── Data supplied ──

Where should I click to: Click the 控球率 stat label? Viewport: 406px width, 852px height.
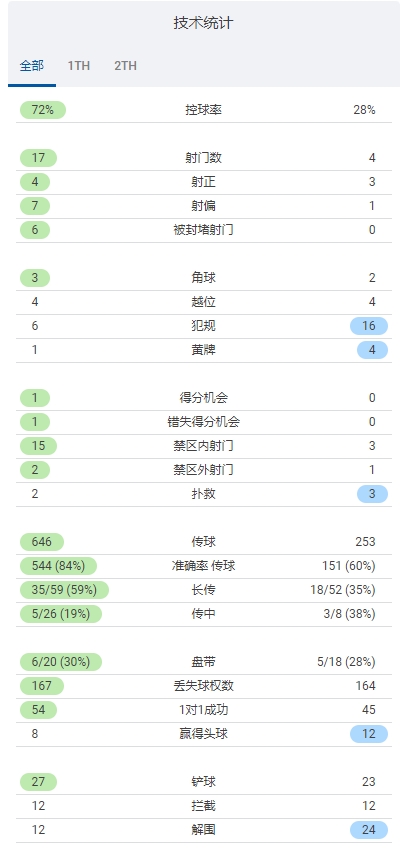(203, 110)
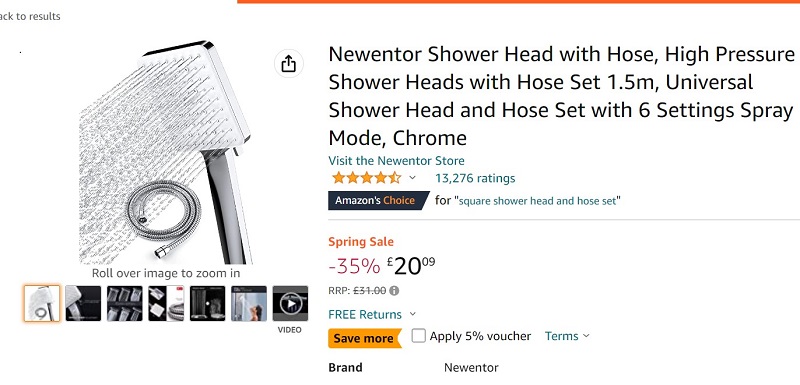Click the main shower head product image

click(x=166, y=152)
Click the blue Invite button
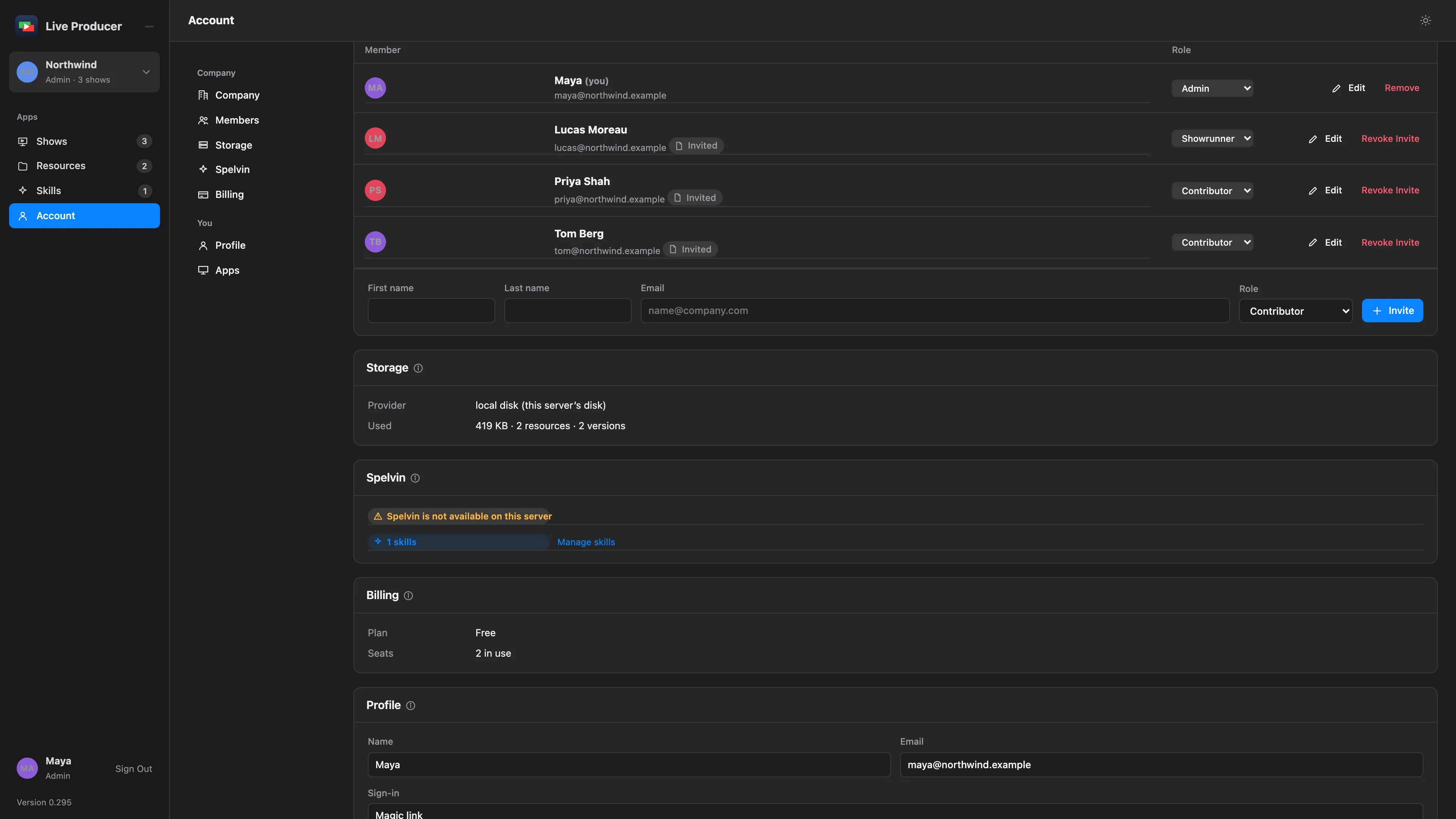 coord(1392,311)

───
── Data supplied ──

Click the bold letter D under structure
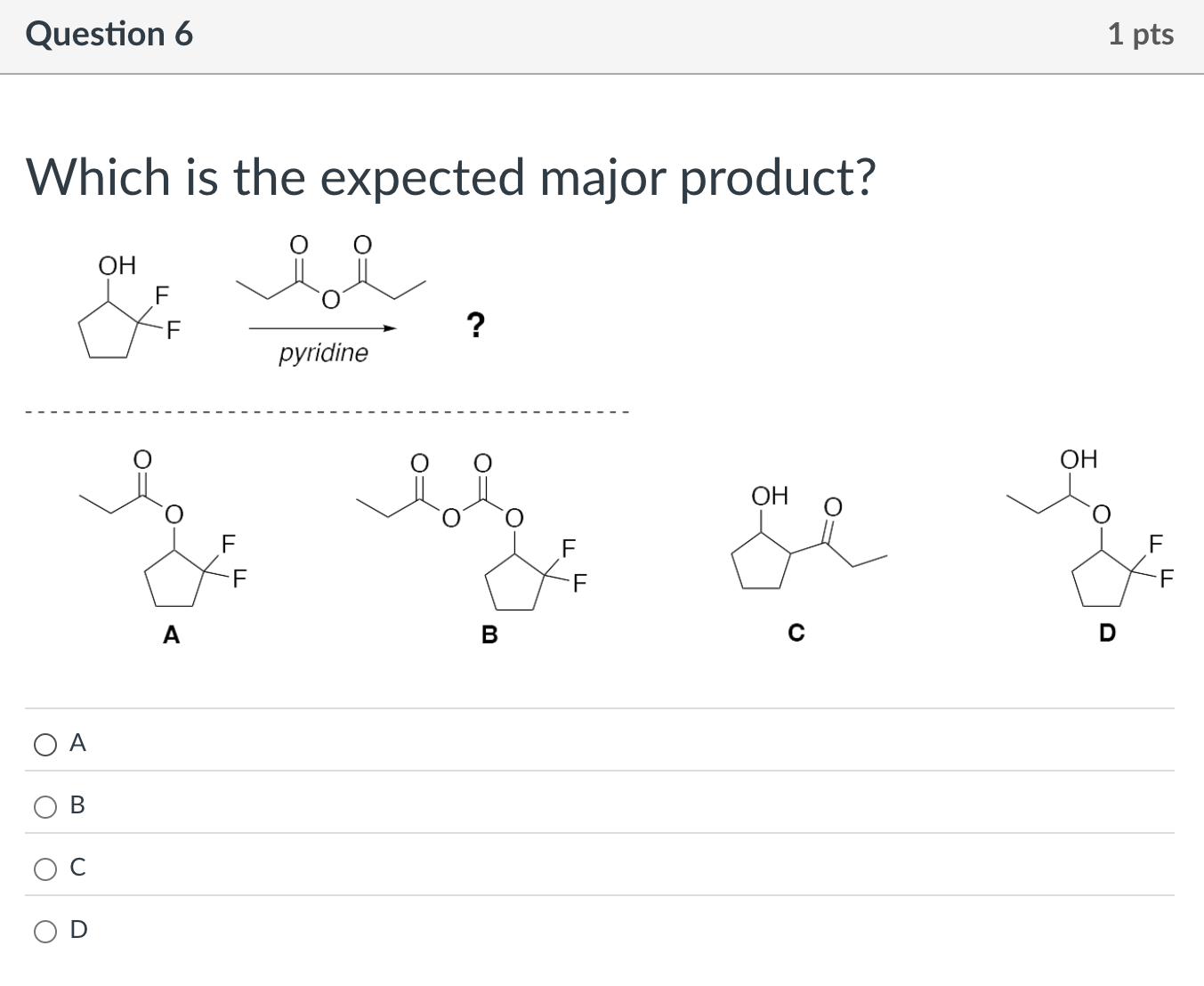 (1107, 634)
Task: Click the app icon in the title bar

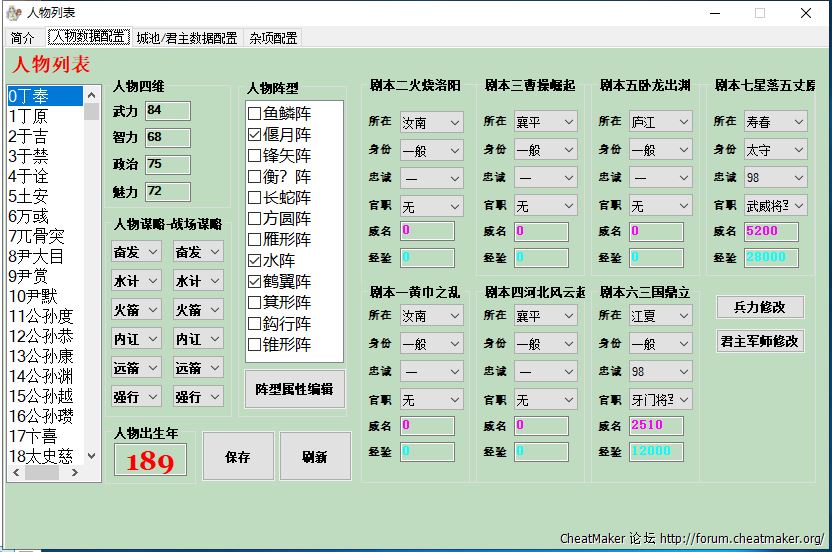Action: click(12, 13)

───
── Data supplied ──

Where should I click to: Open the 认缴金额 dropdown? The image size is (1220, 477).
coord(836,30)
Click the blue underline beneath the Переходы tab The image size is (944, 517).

───

Everything above from the line with "Where should I click to: Open" to the line with "Click the blue underline", both included, must be repeated exactly, and nothing outside that range.

Where should I click to: Open the 认缴金额 dropdown? The image size is (1220, 477).
coord(836,30)
Click the blue underline beneath the Переходы tab The image size is (944, 517).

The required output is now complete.